La première amende ne sera pas réclamée
Ce qui explique sans doute que 1763 véhicules diesel Euro 3, interdits depuis 2020, et 10 582 diesel Euro 4, interdits depuis 2022, étaient encore immatriculés à Bruxelles le 31 décembre 2023 au nom de particuliers ou d'indépendants. "Il s'agit des immatriculations en Région bruxelloise : cela ne veut pas dire que les véhicules y sont utilisés", nuance Christophe Dubon, directeur de la Communication à la Febiac. "Une mère bruxelloise peut par exemple avoir une voiture immatriculée à Bruxelles, mais qui est utilisée par son fils en Wallonie ou en Flandre."
Qu'il y ait un moratoire ou non, le couperet ne tombera pas dès le 1er janvier. "Tout automobiliste qui circulera pour la première fois avec un véhicule qui ne répond plus aux conditions d'accès de la Lez (diesel Euro 5 et essence Euro 2) recevra d'abord un courrier d'avertissement", communique Pascale Hourman. "Il ne recevra une amende que s'il revient avec ces véhicules 3 mois après avoir circulé la première fois." C'est toujours bon à savoir.
Serez-vous de la revue ?
Etes-vous concerné par l'extension du champ d'application de la Lez au 1er janvier 2025 ?

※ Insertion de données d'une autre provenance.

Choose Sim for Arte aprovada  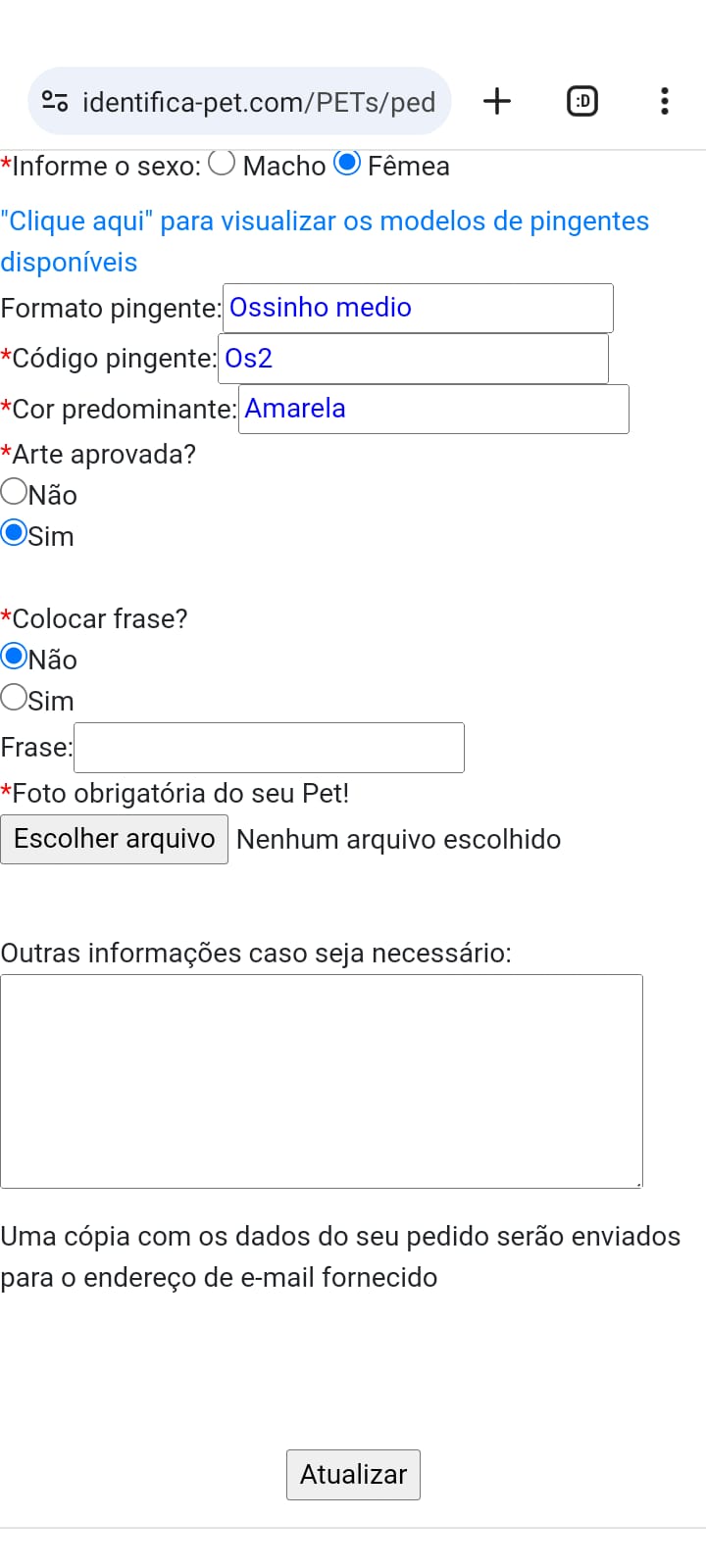click(x=14, y=532)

Mieux vaut être attentif, car il n'y aura aucun courrier personnalisé à ce sujet. "Nous avons essayé de disposer d'une base légale, mais le Conseil d'État a jugé discriminatoire la proposition de n'envoyer des courriers qu'aux automobilistes concernés résidant en Région de Bruxelles-Capitale, voire dans les Brabants flamand et wallon, et pas au reste de la Belgique", remarque Pascale Hourman, porte-parole de Bruxelles Environnement. "L'envoi d'un courrier à l'ensemble des titulaires belges était par contre jugé disproportionnel par l'Autorité de protection des données et serait à nos yeux également peu efficace."

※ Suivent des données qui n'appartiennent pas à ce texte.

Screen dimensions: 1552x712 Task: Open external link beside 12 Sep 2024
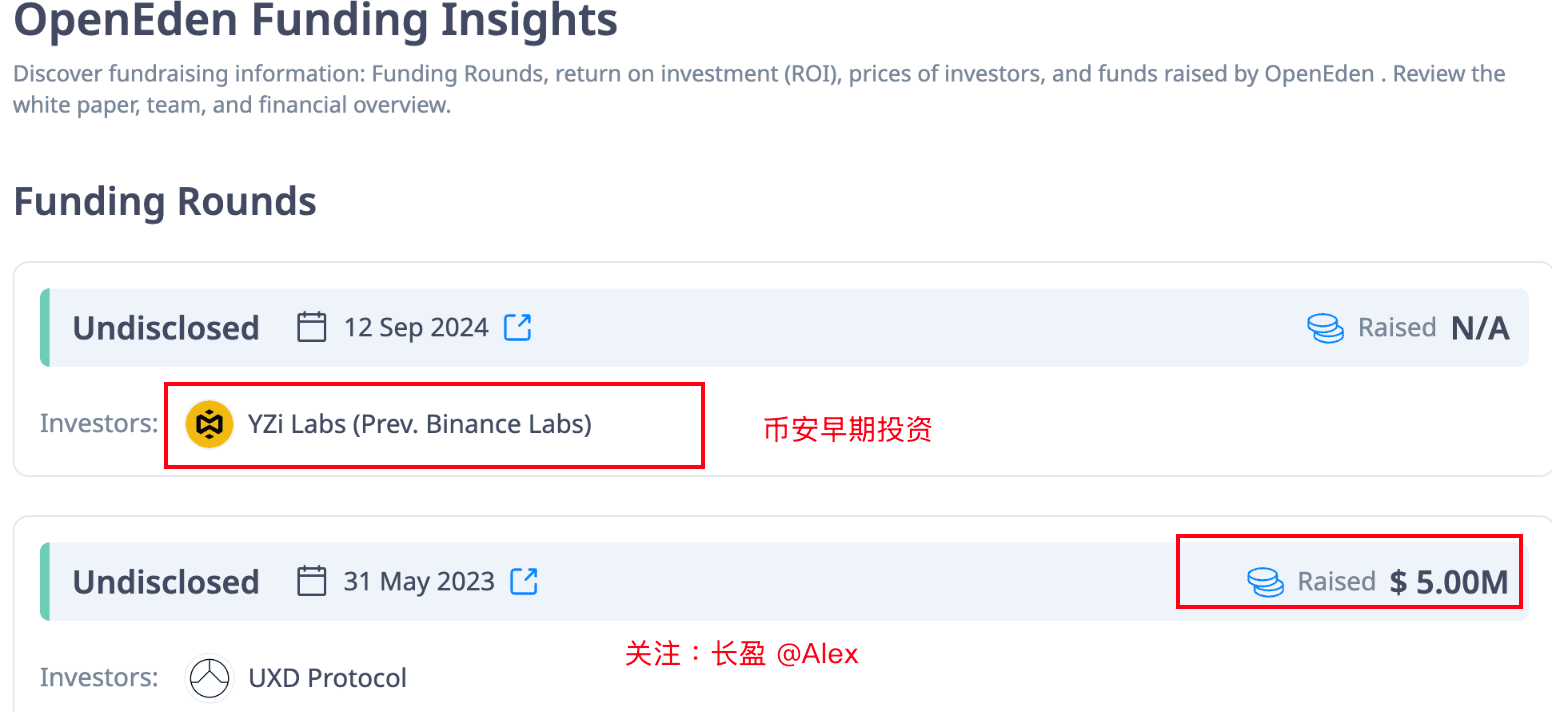(x=517, y=327)
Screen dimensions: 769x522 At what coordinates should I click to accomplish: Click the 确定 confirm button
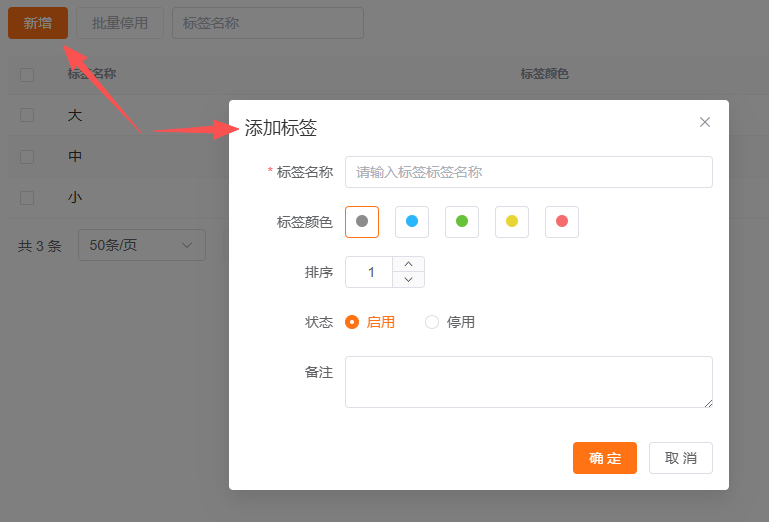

Le particulier peut, dès lors, facilement s'en informer en introduisant son numéro de plaque et la date de la première immatriculation du véhicule sur le site https ://lez.brussels/mytax/fr/. La réponse est immédiate. Le site a été très fréquenté : 264 876 visiteurs belges au cours des cinq premiers mois de l'année (Bruxelles 106 300, Wallonie 53 900 et Flandre 117 400). C'est plus de 150 000 visites sur le simulateur.
Ce dernier peut aussi renseigner les visiteurs étrangers, qui peuvent toutefois passer pour leur part entre les mailles du filet. "L'échange de données des immatriculations étrangères au niveau européen n'est pas encore possible dans le cadre de la mise en œuvre des zones de basses émissions. En attendant que cela puisse se faire, la Région a décidé d'octroyer une mission de contrôle de la Lez des immatriculations étrangères par les équipes de contrôle de la route de Bruxelles Mobilité, précise Pascale Hourman. Prochainement, ces agents pourront effectuer des contrôles. La procédure est en cours de développement."